Challenges for second language speaking time:

Language teachers are always looking for ways to increase student speaking time. For students who are outgoing and love to talk, almost any activity will suffice for this. However, there are always students who do not receive the practice that they need and can fly under the radar and avoid having to speak. For some students, it is because of class logistics, yet some are terrified to speak in their second language. Researchers have found that effective formative assessment tools (rather than summative assessment tools) in second language oral production were helpful in reducing a student’s overall stress .

I do not know any language teacher or speech teacher that thinks NOT practicing speaking is a good thing. The only way I have found to get better at my speaking ability is to speak and do it as often as possible. So how can instructors help increase the speaking time for students? In class? How about outside of class? This is where I found FlipGrid to help.

Technology to the rescue:

I was looking for ways to increase ALL of my students’ speaking time since I had two classes of 70 students so a total of 140 students in that particular semester; this is more than I was used to and I had to make some changes. I finally came across the FlipGrid service and it ‘clicked.’ You can take a look at my evaluation paper to see the results of the first implementation. The following figure is the needs analysis from the evaluation that helped me choose FlipGrid as the tool to try .

 

Figure 1

Source:

Since then, I have used FlipGrid in all of my classes, no matter the subject. I am finally able to reach more students in class and give them opportunities to practice speaking in English and more often than just when they are in class with me. I have modified some of the activities and am starting to get a library of activities and will share some of them in subsequent posts.

For this post, I will share one of the activities I have posted on the FlipGrid Discovery Library recently.

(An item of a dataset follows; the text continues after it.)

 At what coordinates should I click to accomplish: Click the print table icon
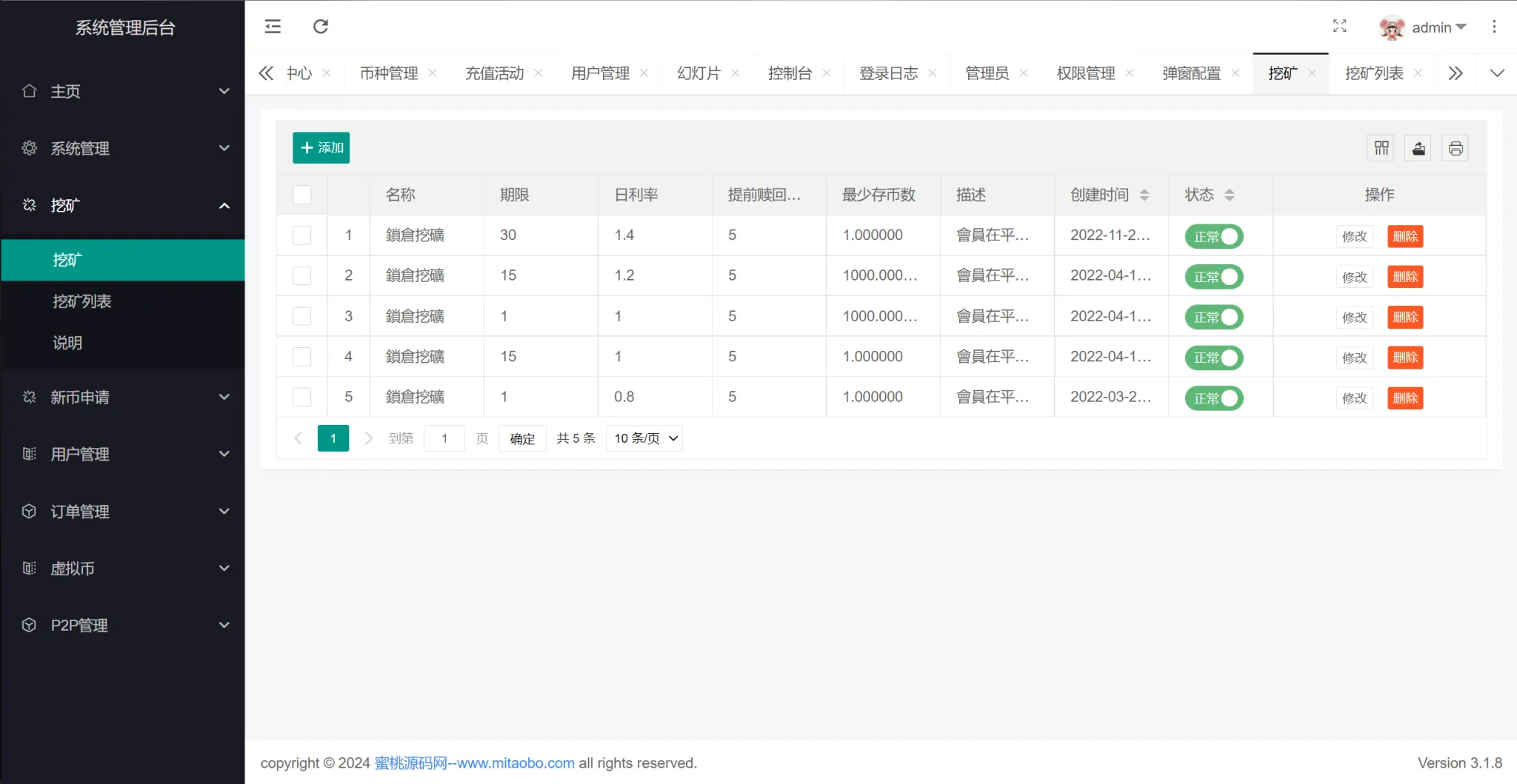[1455, 148]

If you use this activity, please let me know how it goes by dropping me a line on Twitter @ReidMcLain

Social Media Story Time:

If you are new to FlipGrid and have shy students, I found the following activity helpful in getting students started using the app without much apprehension. It also allows for some interaction in social media, if appropriate. It will enable them to warm up to the idea of FlipGrid without the additional stress of having to appear on camera.

Full Social Media Storytime Activity Instructions:

https://docs.google.com/presentation/d/e/2PACX-1vSbIpLGZ82Wyaz7QEzlB3AH2d2Wf6UpCjwisc90NpZxnMNq5LFNyCwnHzdL3G3hvKncNiaaSa5hGUzS/pub?start=false&loop=false&delayms=3000

Technology Resources for the Activity:

The Main Apps

  • Twitter – A social media staple, to network with other storytellers.
  • FlipGrid – The Student Voice platform! Free for all Teachers

Finding Royalty-Free Images:

  • Pixabay – Free resource for finding images that carry the Creative Commons C0 attribute and royalty-free.
  • Pexels – Another free resource for finding royalty-free images

Other Resources:

  • ThreadReader – This service collects the tweets from a Twitter thread and makes it easy to read the threaded tweets in order.
  • Screencast-o-Matic – A free and easy to use screen recording tool. Works on Windows, Mac, and Chromebook operating systems
  • Bitmoji – I use Bitmoji to add fun, if you use the Google slides, you may want to switch out my images for your own.